James and I had to head to New York City for a few meetings so we decided to seize the moment and make a weekend of it.

After five decades, I returned to my roots to visit the neighborhood I came from, Williamsburg, Brooklyn. We had been hearing a lot about it on television lately; as crazy as it seems, the old area of run down walk-up’s and tenements had made a 360 degree turn to become one of New York City’s most sought after communities! When you think about it, it actually makes perfect sense, as it’s literally 10-minutes (2 subway stops) from Manhattan with majestic views of the famous NY skyline. I guess the bigger surprise should be; why didn’t someone think of it sooner?

The ability to not only go back to Williamsburg, but to be able to take the time to visit some of the very places so significant to my childhood, was both exciting, and at times, quite emotional. I plan to Blog about the various experiences separately (in about three different Blogs) to give each of them the attention and the respect that they deserve.
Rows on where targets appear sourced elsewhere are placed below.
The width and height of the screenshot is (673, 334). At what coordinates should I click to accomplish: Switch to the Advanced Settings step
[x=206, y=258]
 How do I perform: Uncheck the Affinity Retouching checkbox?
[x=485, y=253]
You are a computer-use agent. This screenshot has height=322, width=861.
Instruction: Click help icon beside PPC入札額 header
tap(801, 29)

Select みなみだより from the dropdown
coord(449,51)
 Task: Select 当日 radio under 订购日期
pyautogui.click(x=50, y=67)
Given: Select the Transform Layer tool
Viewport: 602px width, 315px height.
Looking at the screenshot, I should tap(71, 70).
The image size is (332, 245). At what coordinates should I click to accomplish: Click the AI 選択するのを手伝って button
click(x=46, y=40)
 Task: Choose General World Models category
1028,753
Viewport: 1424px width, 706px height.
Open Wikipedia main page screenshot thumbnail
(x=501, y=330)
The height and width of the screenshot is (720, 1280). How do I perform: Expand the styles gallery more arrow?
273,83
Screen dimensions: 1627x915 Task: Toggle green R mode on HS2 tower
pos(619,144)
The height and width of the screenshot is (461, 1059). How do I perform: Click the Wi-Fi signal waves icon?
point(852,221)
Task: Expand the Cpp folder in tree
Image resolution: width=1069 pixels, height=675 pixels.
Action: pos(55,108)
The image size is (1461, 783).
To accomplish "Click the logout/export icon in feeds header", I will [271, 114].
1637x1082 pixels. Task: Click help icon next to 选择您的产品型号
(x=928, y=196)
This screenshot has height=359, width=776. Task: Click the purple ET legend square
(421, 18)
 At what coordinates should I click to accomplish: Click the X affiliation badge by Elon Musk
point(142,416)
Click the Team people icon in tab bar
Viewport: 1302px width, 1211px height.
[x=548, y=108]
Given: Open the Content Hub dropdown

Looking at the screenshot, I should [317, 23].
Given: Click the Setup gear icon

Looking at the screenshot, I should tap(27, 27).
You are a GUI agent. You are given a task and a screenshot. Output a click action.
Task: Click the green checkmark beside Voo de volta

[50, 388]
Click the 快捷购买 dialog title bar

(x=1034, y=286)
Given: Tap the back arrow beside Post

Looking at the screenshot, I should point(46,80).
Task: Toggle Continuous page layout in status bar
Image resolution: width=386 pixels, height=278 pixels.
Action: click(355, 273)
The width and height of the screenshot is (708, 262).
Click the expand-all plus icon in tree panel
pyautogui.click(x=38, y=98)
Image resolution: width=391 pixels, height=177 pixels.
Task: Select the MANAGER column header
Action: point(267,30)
At 14th Street in Manhattan, James and I boarded the “L” train for Brooklyn and four stops later we emerged out of the subway on the very block of my young childhood. Of course there were a few changes but for the most part, things had stayed so eerily the same, I almost felt a bit like Ebenezer Scrooge from Charles Dickens’ “A Christmas Carol,” half hearing the “ghosts of my childhood past,” laughing and playing on the sidewalks  along with the Muldoon kids.

The biggest change noticed was to my old building, which was now sans its beautiful slate steps, and cast iron, cannonball banister. The antique, glass paneled, wood framed double doors had been removed in lieu of a very 1970’s government office building style aluminum framed door. Yuck! What were they thinking?

524 Metrolpolitan Avenue

524 Metrolpolitan Avenue

I learned before our trip that Our Lady of Mount Carmel Church, one of the many neighborhood parishes, was in full “feast” mode, celebrating the annual Festival of Saint Paulino, a local patron saint to the Italian immigrants who had settled there from the town of Nola. It is a tradition that is over fourteen hundred years old and culminates with the carrying of the Giglio throughout the streets of the area. One hundred men haul the seven story structure (that holds an entire twelve piece musical band) on their shoulders to the delight of the cheering crowd.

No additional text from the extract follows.